LESSONS TO BE LEARNED FROM NORTHERN ROCK
The goldsmith bankers of seventeenth century England engaged in the seemingly innocuous practice of holding precious metal coins on behalf of their depositors. In return for each deposit of coins, a goldsmith would issue the depositor with a paper receipt that promised redemption on demand. If a particular goldsmith was well trusted, many merchants would be happy to accept his receipts in payment for goods and services. A large proportion of the public therefore came to see goldsmiths’ paper not as receipts for money, but as money itself. Accordingly, depositors came to seek redemption of their receipts in ever decreasing numbers. Why bother going to the goldsmith to withdraw gold coins, if shopkeepers would accept the paper in payment anyway?

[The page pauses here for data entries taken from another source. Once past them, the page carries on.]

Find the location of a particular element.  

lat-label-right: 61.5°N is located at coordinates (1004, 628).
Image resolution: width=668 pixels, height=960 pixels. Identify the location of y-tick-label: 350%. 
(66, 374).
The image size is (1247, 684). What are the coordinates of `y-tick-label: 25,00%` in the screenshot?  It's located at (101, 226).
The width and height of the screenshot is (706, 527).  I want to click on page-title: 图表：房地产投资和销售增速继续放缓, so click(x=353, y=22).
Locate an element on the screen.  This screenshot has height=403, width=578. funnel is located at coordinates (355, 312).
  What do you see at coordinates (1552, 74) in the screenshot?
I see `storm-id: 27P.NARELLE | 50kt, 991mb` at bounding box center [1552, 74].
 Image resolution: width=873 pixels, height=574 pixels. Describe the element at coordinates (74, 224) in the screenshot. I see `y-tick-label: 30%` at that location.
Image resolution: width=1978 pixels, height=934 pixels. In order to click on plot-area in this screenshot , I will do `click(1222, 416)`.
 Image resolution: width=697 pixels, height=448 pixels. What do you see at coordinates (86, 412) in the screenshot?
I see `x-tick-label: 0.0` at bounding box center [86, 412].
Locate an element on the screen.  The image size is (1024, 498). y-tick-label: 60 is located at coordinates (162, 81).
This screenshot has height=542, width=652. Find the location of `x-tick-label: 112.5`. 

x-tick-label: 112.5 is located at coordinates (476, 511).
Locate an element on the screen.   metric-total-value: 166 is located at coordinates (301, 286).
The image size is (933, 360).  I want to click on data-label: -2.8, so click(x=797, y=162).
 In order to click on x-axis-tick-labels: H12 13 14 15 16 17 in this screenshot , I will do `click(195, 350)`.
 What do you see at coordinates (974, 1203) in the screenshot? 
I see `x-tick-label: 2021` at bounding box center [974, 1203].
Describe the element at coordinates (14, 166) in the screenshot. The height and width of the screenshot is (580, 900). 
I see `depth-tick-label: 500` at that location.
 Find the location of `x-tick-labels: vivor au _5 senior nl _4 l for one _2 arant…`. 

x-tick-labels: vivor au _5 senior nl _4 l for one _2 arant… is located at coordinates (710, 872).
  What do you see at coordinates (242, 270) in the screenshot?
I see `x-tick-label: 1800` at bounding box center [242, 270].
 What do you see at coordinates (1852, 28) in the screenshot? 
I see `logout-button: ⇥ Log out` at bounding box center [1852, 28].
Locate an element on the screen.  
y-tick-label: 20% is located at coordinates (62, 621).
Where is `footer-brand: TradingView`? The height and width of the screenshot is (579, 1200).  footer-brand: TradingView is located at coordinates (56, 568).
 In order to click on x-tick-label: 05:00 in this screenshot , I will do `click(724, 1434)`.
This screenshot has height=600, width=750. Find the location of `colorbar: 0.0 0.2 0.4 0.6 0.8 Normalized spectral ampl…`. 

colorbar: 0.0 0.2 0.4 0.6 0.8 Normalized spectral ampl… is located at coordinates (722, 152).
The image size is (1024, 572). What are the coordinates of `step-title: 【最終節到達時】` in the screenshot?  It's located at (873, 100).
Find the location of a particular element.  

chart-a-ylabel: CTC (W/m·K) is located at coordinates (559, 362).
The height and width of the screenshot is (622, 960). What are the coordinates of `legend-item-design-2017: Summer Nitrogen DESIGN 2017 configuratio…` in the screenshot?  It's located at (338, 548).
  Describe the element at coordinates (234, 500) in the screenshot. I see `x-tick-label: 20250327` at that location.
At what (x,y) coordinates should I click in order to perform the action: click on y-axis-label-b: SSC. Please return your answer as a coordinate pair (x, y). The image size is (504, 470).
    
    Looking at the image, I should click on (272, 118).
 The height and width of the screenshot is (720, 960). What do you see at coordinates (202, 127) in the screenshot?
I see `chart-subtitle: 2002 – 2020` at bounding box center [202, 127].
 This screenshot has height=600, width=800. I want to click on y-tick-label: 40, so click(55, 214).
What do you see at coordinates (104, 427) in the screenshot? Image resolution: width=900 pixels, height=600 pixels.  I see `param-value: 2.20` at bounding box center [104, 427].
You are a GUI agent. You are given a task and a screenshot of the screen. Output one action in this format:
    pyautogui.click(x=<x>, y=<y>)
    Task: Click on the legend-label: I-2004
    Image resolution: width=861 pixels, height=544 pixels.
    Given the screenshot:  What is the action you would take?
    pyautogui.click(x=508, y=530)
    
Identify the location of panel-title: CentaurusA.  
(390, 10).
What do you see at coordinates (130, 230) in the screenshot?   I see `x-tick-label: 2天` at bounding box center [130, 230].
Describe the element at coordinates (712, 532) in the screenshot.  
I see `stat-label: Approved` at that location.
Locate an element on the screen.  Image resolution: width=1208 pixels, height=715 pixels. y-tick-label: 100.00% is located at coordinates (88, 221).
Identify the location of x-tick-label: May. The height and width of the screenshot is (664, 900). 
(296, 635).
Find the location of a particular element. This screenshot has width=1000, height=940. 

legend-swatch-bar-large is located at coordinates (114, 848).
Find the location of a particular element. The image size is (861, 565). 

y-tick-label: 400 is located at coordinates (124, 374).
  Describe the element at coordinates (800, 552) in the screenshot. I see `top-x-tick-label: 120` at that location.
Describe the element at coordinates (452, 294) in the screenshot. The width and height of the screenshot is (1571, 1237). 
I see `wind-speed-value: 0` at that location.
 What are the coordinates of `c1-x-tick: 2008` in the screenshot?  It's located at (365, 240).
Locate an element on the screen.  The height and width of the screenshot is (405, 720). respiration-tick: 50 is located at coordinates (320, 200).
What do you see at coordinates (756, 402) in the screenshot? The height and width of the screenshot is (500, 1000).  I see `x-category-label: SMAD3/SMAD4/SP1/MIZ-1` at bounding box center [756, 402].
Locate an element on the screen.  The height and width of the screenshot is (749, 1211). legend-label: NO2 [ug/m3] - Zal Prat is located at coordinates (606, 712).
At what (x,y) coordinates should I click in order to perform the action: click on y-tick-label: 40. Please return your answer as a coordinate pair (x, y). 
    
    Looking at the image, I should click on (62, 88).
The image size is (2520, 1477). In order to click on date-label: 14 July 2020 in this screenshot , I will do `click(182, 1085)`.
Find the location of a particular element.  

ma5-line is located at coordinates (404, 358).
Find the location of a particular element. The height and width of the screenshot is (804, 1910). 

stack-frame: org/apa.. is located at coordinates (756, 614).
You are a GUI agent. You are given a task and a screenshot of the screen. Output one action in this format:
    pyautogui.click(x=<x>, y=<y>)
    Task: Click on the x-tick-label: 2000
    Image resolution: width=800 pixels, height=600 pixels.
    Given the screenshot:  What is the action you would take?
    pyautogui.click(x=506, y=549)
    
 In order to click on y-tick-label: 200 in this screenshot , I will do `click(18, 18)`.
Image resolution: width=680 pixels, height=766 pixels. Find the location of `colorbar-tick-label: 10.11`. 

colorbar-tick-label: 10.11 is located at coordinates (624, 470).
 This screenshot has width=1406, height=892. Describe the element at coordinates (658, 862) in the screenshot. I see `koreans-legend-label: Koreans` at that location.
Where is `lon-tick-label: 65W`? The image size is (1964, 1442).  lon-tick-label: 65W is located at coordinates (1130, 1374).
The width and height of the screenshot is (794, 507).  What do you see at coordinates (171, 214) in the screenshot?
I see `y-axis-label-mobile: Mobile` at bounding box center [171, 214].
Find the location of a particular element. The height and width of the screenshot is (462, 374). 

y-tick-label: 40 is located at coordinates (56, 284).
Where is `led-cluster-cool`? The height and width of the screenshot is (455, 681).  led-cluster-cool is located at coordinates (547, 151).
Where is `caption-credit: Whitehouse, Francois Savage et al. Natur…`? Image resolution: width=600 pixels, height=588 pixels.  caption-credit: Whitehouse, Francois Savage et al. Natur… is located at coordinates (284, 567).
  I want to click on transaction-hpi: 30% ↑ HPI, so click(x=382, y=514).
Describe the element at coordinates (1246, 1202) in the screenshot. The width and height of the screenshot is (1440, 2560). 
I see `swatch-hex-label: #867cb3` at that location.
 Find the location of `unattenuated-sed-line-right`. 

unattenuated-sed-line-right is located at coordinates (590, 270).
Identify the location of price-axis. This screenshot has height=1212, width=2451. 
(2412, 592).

The goldsmiths soon realised the incredible business opportunity implicit in their customers’ behaviour. Instead of acting as mere safe-keepers of gold, they now offered their services to the public as money lenders. But when the public came to borrow money, they would be loaned paper receipts not gold. From the perspective of these early bankers, such a policy had one great advantage. Unlike gold, paper money could be created in the back office at almost no cost.
Naturally, many businessmen wanted to join in this new game of banking. What easier way could one find of earning a living than creating money with a printing press, and then lending it at interest? “The Bank hath benefit of interest on all moneys which it creates out of nothing”, said William Paterson upon founding the Bank of England.